Sanford M. Simon and his group understood that patients dying of fibrolamellar could not afford to wait. “There are people who need therapy now,” he says. So his group threw the kitchen sink at the problem and tested over 5,000 compounds, either already approved for other clinical uses or in clinical trials, to see whether any of the compounds could be repurposed to treat fibrolamellar. The team ultimately discovered a few classes of therapeutics that destroy fibrolamellar tumor cells growing in mice. Their findings are published in Cancer Discovery.
“We decided to be completely agnostic about what we thought would work—we tried everything,” says Simon, head of the Laboratory of Cellular Biophysics. “To our surprise, we found a few compounds that work really well.”
Faster drug discovery
In an ideal world, scientists perform extensive experiments to identify the perfect therapeutic target for a disease, then test a suite of drugs in model systems to pinpoint promising treatment options to hit the chosen target. The Simon lab is undergoing such experiments, but this process can take years, and the children and young adults who are sick now of fibrolamellar will likely never see the fruits of such labors.
So Simon took a parallel, expedited approach. After testing an extensive library of drugs on fibrolamellar tumor cells grown in mice over the course of several months, his team identified a few novel classes of therapeutics that appear to effectively kill fibrolamellar tumor cells, and further experiments provided some molecular explanations for why these drugs are so effective against a disease that has, until now, baffled physicians who treat liver cancer.
“Up to this point I’ve had to tell patients that we don’t have any medicines that are proven to work,” says Michael V. Ortiz, a pediatric oncologist at Memorial Sloan Kettering Cancer Center and a collaborator on the study. “It’s really thrilling that we finally have some promising drugs to go after in clinical trials. And, since each individual responds differently, it’s particularly exciting that we had multiple hits, which we can now test in combination with one another.”
Treatment tailored for one
Building on these initial findings, Simon and his colleagues tested the compounds on human cells taken directly from patient tumors. They were able to test the cells against their lineup of drug candidates after growing them for only a few days, obtaining results similar to those observed in cells that took months to grow.

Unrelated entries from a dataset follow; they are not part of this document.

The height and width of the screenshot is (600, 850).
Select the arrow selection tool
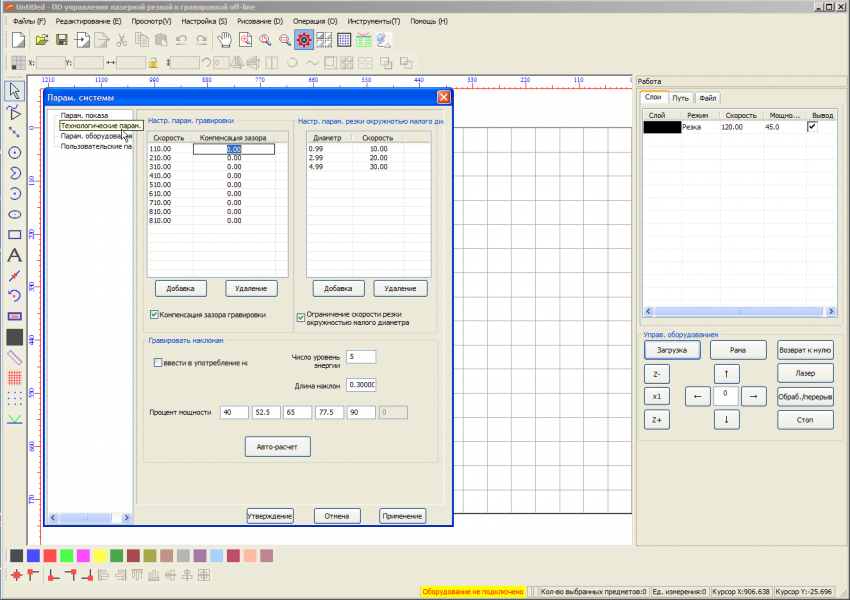click(x=15, y=91)
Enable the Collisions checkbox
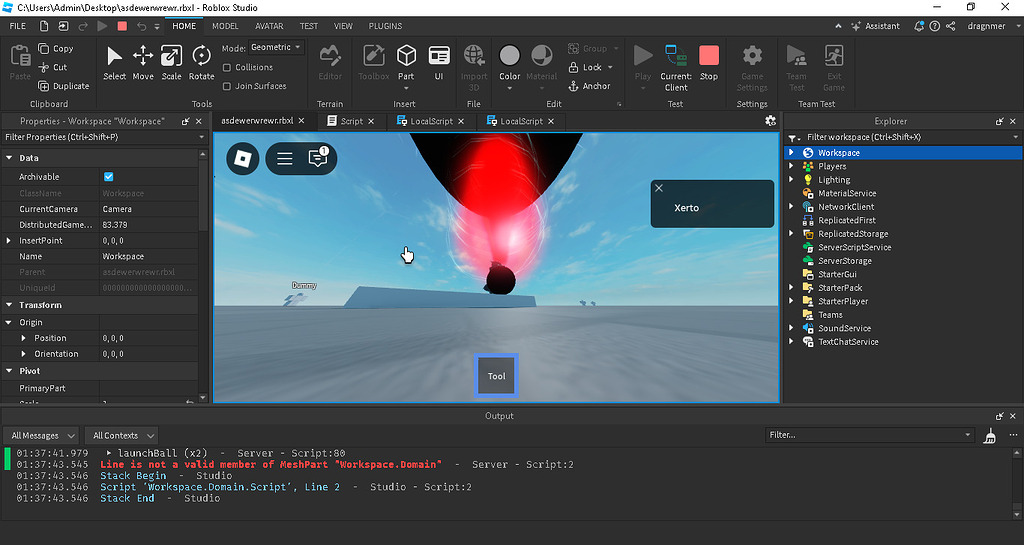The width and height of the screenshot is (1024, 545). pos(227,68)
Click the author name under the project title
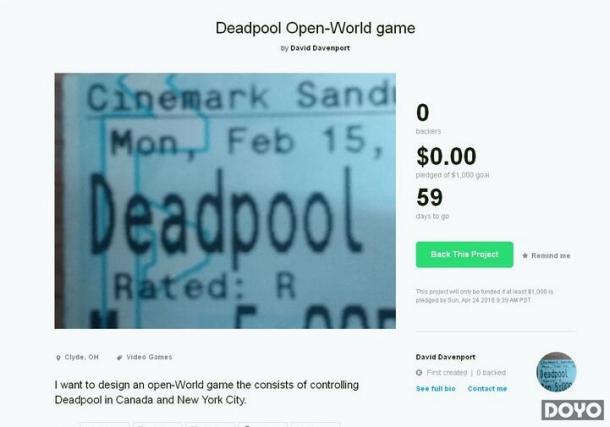Screen dimensions: 610x427 click(320, 48)
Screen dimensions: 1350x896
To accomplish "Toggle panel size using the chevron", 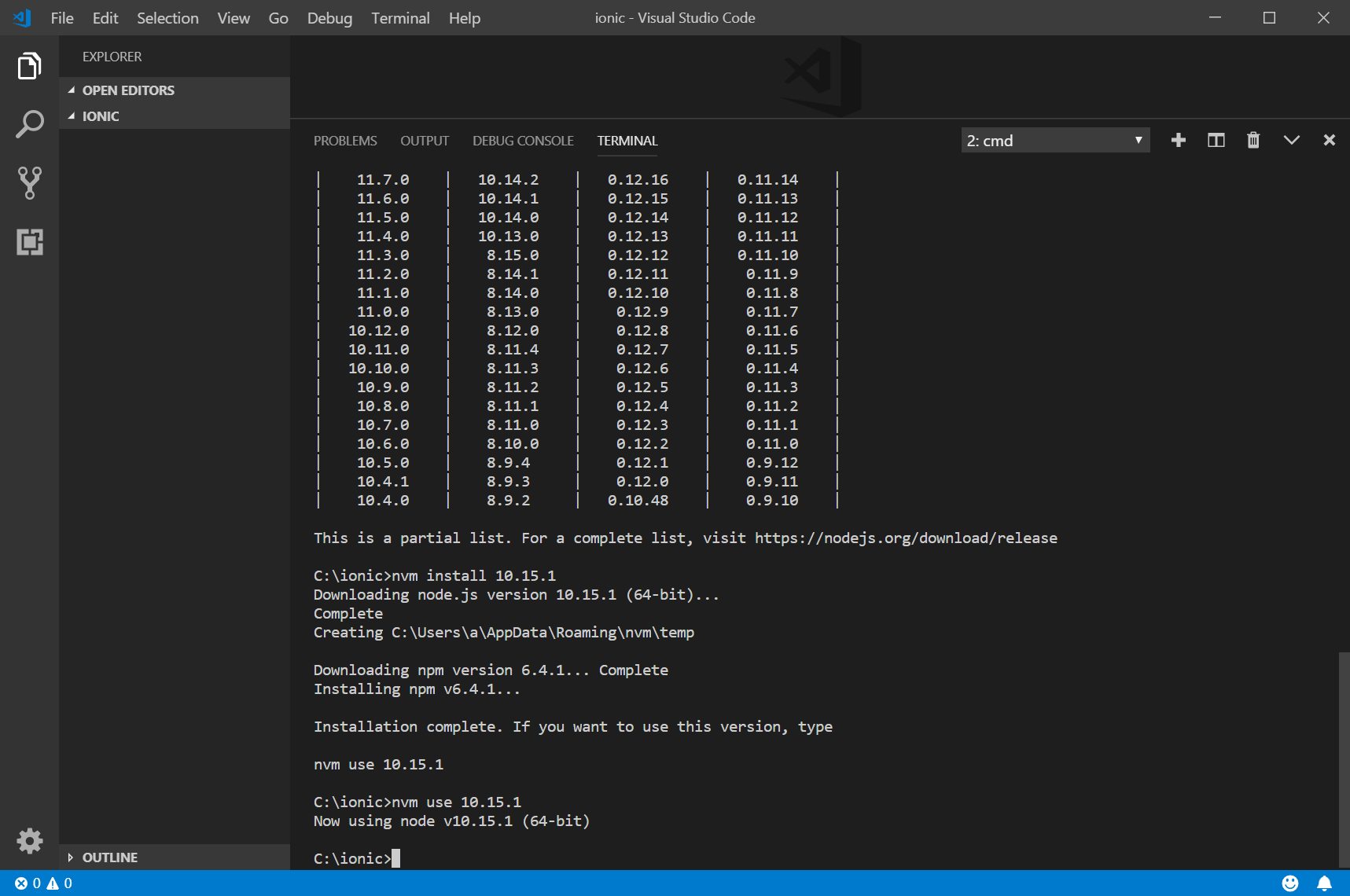I will 1291,141.
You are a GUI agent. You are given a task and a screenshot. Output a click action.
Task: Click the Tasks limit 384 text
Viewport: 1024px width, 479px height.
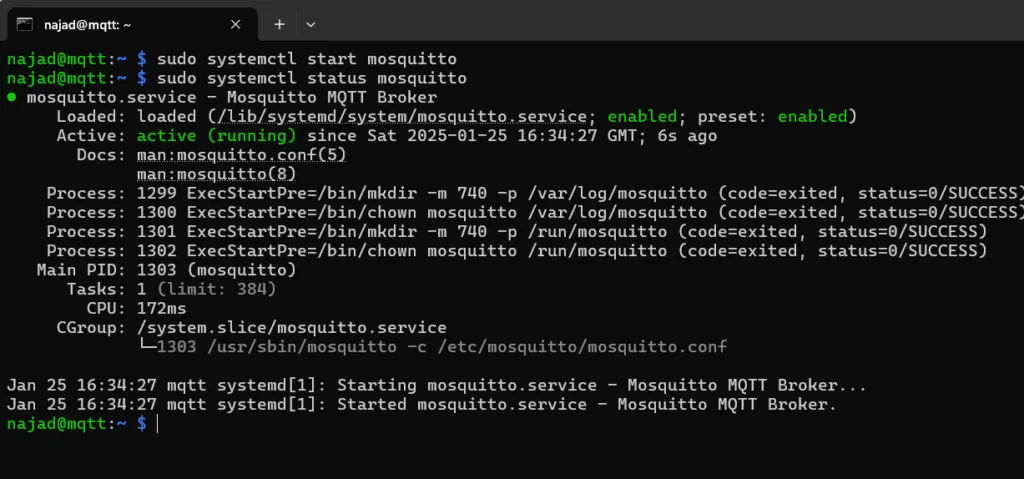(x=217, y=289)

“Within three days, we can have therapeutically informative data, which is much faster than previous methods allowed,” says Gadi Lalazar, an instructor in clinical investigation in the Simon laboratory and first author on the study. “Although there are some logistical hurdles and additional verification is needed, this could potentially be transformative for treating certain cancers.”
The findings suggest that it may be unnecessary to screen new cancer drug candidates in cells grown in mice before testing them on human cells—an extra step that can cost cancer researchers many months. Given these results, physicians may soon be able to biopsy cells from a patient’s tumor, subject those cells to a bevy of drug candidates until they find the most effective compound for that specific patient, and have a treatment plan ready in a matter of days—potentially transforming the landscape of precision medicine.

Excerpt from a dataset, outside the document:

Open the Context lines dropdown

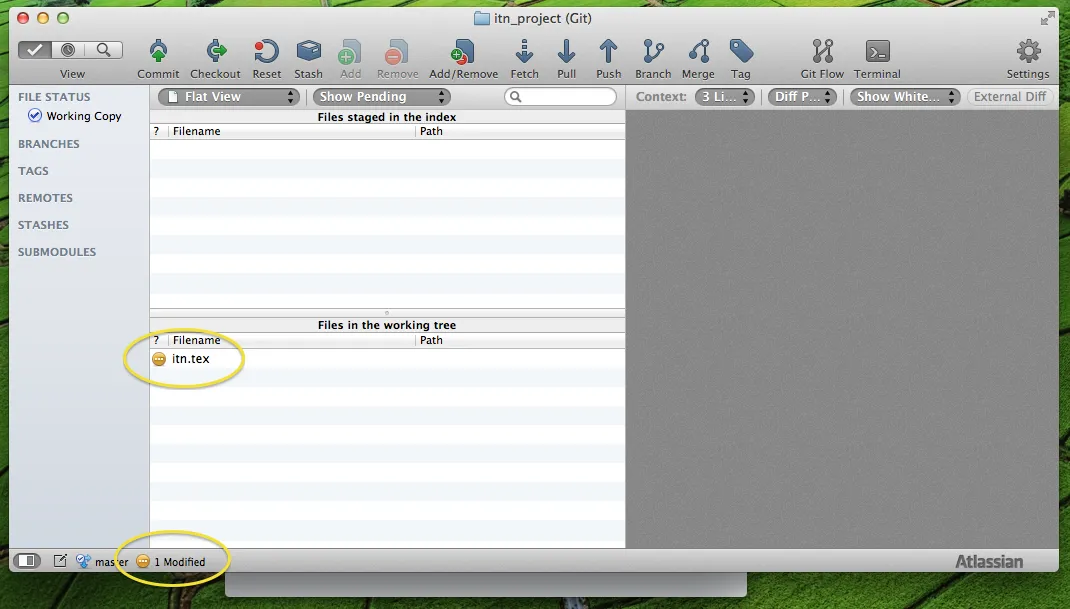[725, 97]
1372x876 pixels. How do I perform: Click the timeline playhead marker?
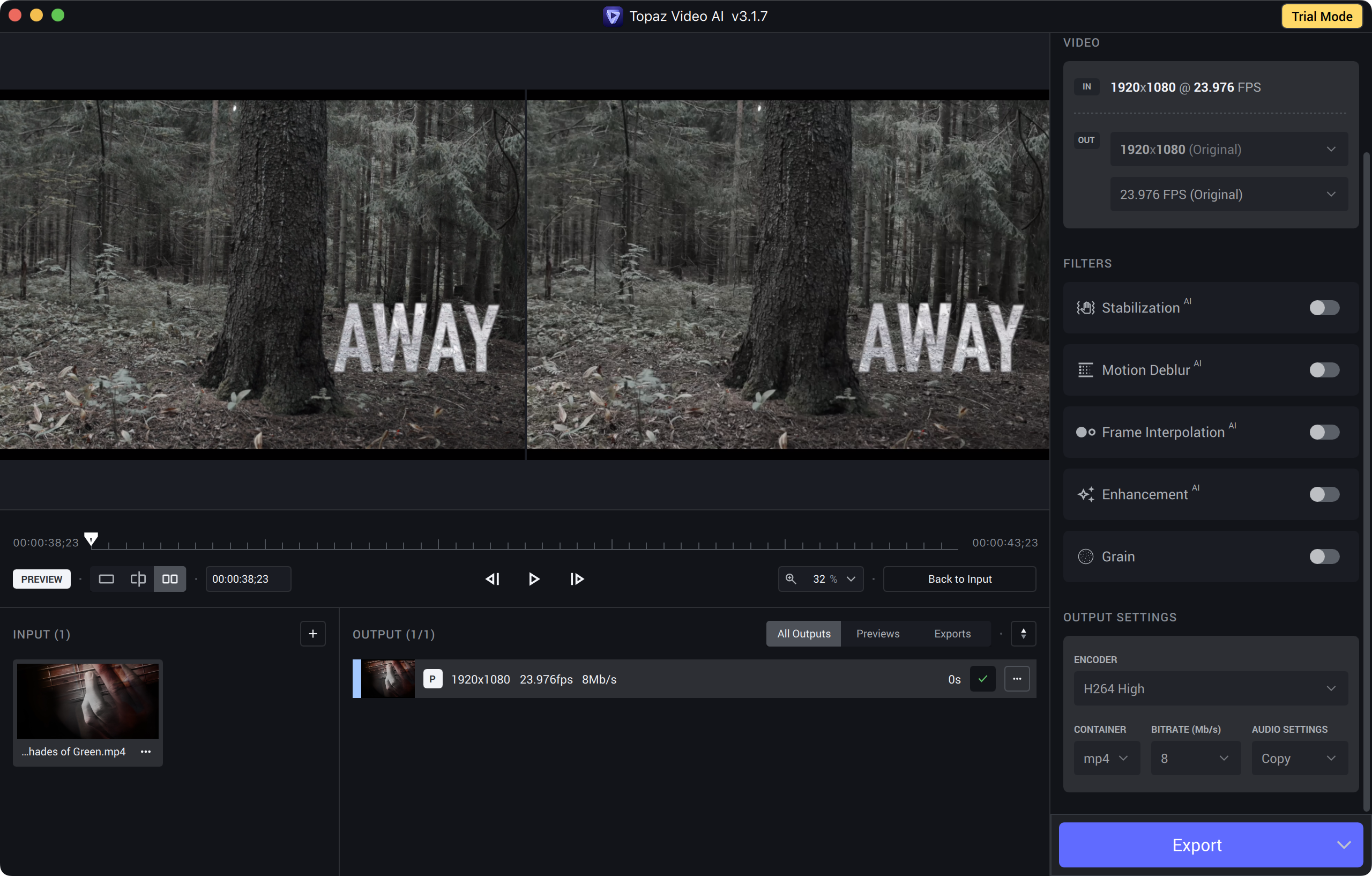pyautogui.click(x=91, y=539)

Advances in precision medicine
Simon’s recent work was inspired by the 2015 precision medicine initiative begun in the Obama administration, which promised to change the face of medicine with a targeted approach, tailored to a patient’s unique genetic composition, lifestyle, and environment.
“You don’t want to give everyone with a limp the same treatment—you want it ‘precisely targeted’ based on whether they have twisted their ankle, broken a bone, or just have a splinter,” says Simon.

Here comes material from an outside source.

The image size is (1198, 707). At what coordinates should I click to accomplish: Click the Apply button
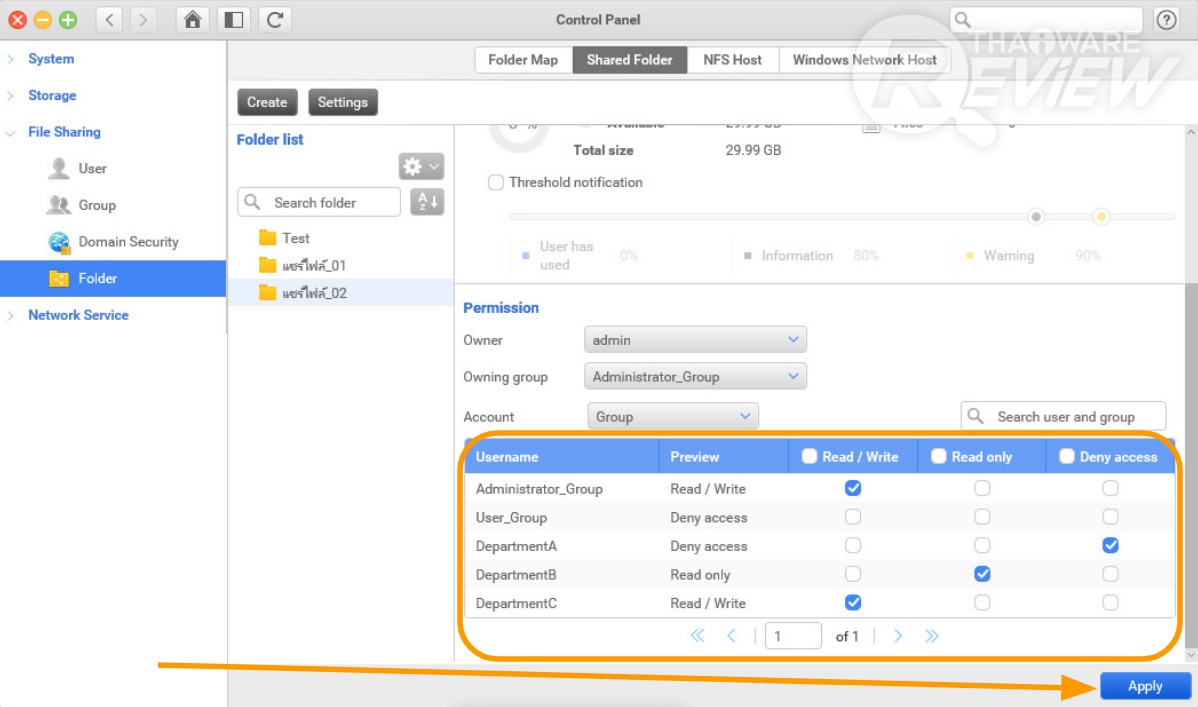click(1145, 686)
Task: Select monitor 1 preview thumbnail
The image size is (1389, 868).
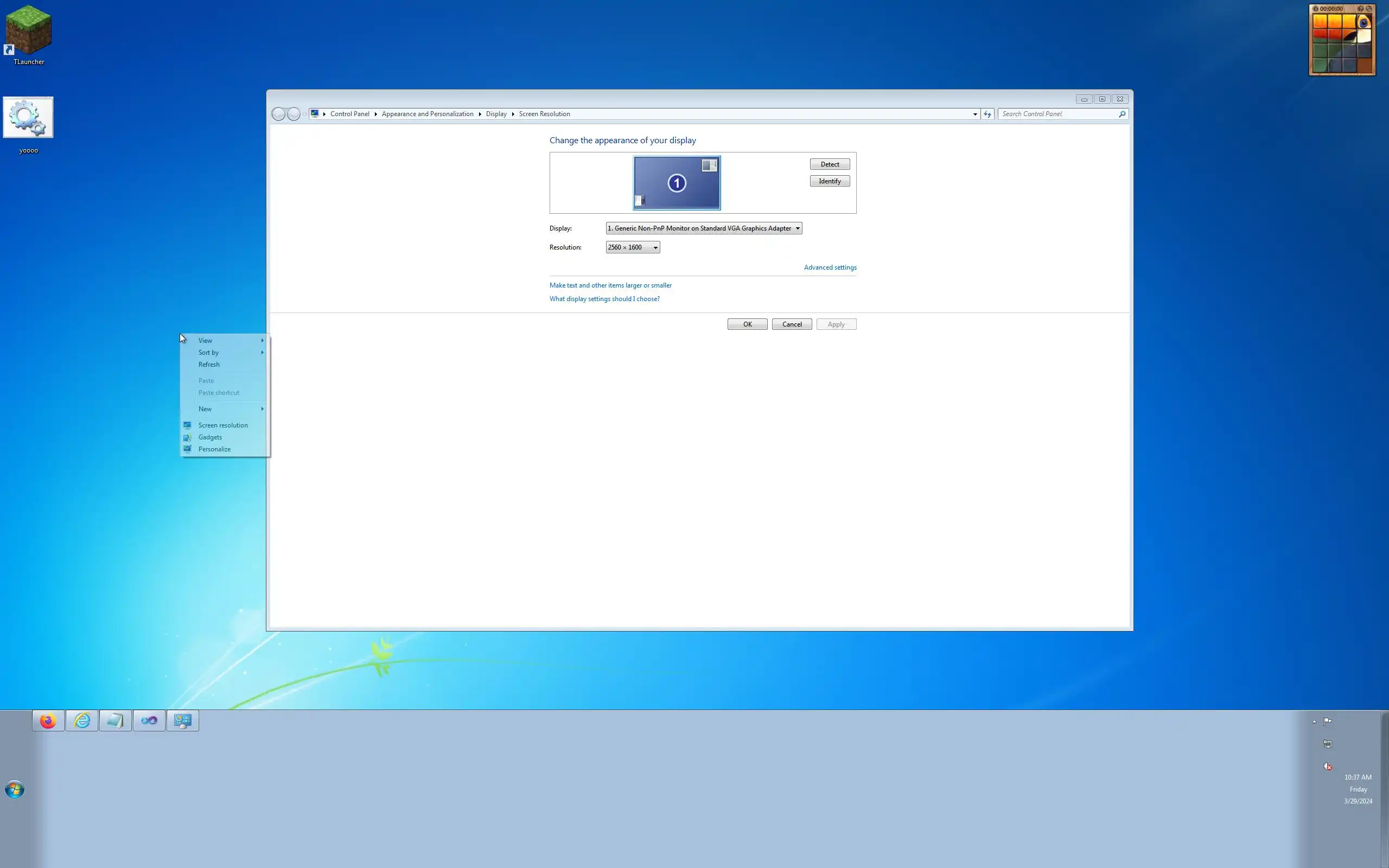Action: [677, 183]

Over the past six years, Simon has developed a series of model systems to help identify molecules known to drive cancers, known as oncogenes. But the key to applying precision medicine to cancer, Simon realized, is not blindly testing drugs against mutations or abnormally expressed genes—it’s performing functional screenings that ask what drugs actually have an impact on the tumor in question.
The results of Simon’s approach have now yielded the first therapeutics shown to eliminate fibrolamellar tumor cells, and new hope for people suffering from a deadly disease.